═════ EXTRACTO DEL DOCUMENTO ═════
LA
IGLESIA SE ABRE AL MUNDO
NO PARA
OBTENER EL APLAUSO DE LOS HOMBRES SINO PARA LLEVARLOS A DIOS.
Existe la tentación de considerar
una Iglesia satisfecha de sí misma,
que se acomoda en este mundo, que es
autosuficiente
y se adapta a los criterios del mundo.
Ante esto, la Iglesia
debe hacer una y otra vez el esfuerzo
de desprenderse de esta secularización
suya interna
y volver a estar de nuevo abierta a Dios.
Con esto sigue las
palabras de Jesús:
“No son del mundo,
como tampoco yo soy del mundo” (Jn 17,16),
y es precisamente
así como Él se entrega al mundo.
Discurso
del Papa BENEDICTO XVI en el Konzerthaus de Friburgo
de Brisgovia
a los católicos comprometidos
en la Iglesia y en la sociedad.
Domingo 25 de septiembre de 2011
Me alegra tener este encuentro con ustedes, que están
comprometidos de muchas maneras con la Iglesia y la sociedad. Esto me ofrece una
ocasión de agradecerles personalmente y de todo corazón su servicio y
testimonio como “valerosos
pregoneros de la fe y de las cosas que esperamos” (Lumen gentium, 35), como el Concilio
Vaticano II define a quienes, basándose en la fe, se preocupan como ustedes del
presente y del futuro. En sus ambientes de trabajo defienden con entusiasmo la
causa de la fe y de la Iglesia, algo que verdaderamente –como sabemos– no es
siempre fácil en el tiempo actual.
Desde hace decenios, asistimos a una disminución de la práctica religiosa, constatamos un
creciente distanciamiento de una notable parte de los bautizados de la vida de
la Iglesia. Surge, pues, la pregunta: ¿Acaso no debe cambiar la Iglesia?
¿No debe, tal vez, adaptarse al tiempo presente en sus oficios y estructuras,
para llegar a las personas de hoy que se encuentran en búsqueda o en duda?
A la beata Madre Teresa le preguntaron una vez cuál sería, según
ella, lo primero que se debería cambiar en la Iglesia. Su respuesta fue: Usted
y yo.
Este pequeño episodio pone de relieve dos cosas: por un lado, la
Religiosa quiere decir a su interlocutor que la Iglesia no son sólo los demás, la
jerarquía, el Papa y los obispos; la Iglesia somos todos nosotros, los
bautizados. Por otro lado, parte del presupuesto de que efectivamente hay
motivos para un cambio, de que existe esa necesidad. Cada cristiano y la
comunidad de los creyentes en su conjunto están llamados a una conversión
continua.
═════
## TAREAS:
(a) Transcribe sin cambios el pasaje del discurso de Benedicto XVI en Friburgo que comienza en las palabras "Domingo 25 de" y termina después de "el tiempo actual.".
(b) Continúa el discurso de Benedicto XVI en Friburgo a partir de la última frase que aparece.
El material no hace falta para resolver ninguna tarea.
═════ EXTRACTOS DE DATOS ═════
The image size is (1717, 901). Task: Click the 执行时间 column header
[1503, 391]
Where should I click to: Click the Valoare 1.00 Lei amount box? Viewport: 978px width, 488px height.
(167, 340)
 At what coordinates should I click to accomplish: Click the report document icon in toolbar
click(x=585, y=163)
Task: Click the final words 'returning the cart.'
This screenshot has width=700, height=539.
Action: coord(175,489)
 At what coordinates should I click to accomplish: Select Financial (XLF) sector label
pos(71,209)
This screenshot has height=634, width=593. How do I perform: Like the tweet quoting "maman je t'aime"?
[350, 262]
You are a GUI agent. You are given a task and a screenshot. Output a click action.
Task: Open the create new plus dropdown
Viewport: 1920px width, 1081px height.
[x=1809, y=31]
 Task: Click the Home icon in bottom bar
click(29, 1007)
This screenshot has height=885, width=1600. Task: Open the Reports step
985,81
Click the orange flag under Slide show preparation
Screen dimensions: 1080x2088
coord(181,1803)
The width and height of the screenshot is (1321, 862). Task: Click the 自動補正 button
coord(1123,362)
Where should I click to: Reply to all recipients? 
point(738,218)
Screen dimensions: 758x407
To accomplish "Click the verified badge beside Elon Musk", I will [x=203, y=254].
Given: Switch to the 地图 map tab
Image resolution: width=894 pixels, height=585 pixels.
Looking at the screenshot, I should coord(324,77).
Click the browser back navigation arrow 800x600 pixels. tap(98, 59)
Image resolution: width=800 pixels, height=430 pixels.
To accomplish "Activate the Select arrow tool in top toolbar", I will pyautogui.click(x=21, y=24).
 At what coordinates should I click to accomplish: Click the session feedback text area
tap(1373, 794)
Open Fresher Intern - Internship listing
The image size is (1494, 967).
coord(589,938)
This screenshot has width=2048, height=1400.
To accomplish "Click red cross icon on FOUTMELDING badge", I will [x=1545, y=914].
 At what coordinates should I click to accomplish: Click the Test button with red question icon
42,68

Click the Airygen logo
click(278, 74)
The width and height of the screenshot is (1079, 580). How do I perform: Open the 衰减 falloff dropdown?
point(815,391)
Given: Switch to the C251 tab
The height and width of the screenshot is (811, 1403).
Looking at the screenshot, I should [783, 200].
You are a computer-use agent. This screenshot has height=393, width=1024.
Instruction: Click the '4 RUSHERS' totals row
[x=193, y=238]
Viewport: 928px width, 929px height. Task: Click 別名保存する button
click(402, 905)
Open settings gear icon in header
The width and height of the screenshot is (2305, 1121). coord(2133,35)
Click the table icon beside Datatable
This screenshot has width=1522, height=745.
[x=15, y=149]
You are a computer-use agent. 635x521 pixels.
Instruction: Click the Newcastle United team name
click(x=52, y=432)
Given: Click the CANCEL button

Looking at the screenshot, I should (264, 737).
═════
## RESPUESTAS ESPERADAS:
(a)
Domingo 25 de septiembre de 2011
Me alegra tener este encuentro con ustedes, que están
comprometidos de muchas maneras con la Iglesia y la sociedad. Esto me ofrece una
ocasión de agradecerles personalmente y de todo corazón su servicio y
testimonio como “valerosos
pregoneros de la fe y de las cosas que esperamos” (Lumen gentium, 35), como el Concilio
Vaticano II define a quienes, basándose en la fe, se preocupan como ustedes del
presente y del futuro. En sus ambientes de trabajo defienden con entusiasmo la
causa de la fe y de la Iglesia, algo que verdaderamente –como sabemos– no es
siempre fácil en el tiempo actual.

(b)
¿Cómo se debe configurar concretamente este cambio? ¿Se trata tal
vez de una renovación como la que emprende, por ejemplo, un propietario
mediante la reestructuración o pintura de su edificio? ¿O acaso se trata de una
corrección, para retomar el rumbo y recorrer de modo más directo y expeditivo
un camino? Ciertamente, estos y otros aspectos tienen importancia, y aquí no
podemos afrontarlos todos. Pero por lo que se refiere al motivo fundamental del
cambio, éste consiste en la misión apostólica de los discípulos y de la Iglesia
misma.
En efecto, la Iglesia debe verificar constantemente su fidelidad a
esta misión. Los tres Evangelios sinópticos destacan distintos aspectos del
envío a la misión: la misión se basa ante todo en una experiencia personal:
“Vosotros sois testigos” (Lc 24, 48); se expresa en relaciones:
“Haced discípulos a todos los pueblos” (Mt 28, 19); trasmite un
mensaje universal: “Proclamad el Evangelio a toda la creación” (Mc 16,
15).
Sin embargo, a causa de las pretensiones y de los condicionamientos del
mundo, este testimonio viene repetidamente ofuscado, alienadas las relaciones y
relativizado el mensaje. Si después la Iglesia, como dice el Papa Pablo VI,
“trata de adaptarse a aquel modelo que Cristo le propone, es necesario que ella
se diferencie profundamente del ambiente humano en el cual vive y al cual se
aproxima” (Carta encíclica Ecclesiam suam, 24). Para cumplir su misión,
deberá continuamente también tomar distancias respecto a su entorno, deberá,
por decirlo así, desligarse del mundo.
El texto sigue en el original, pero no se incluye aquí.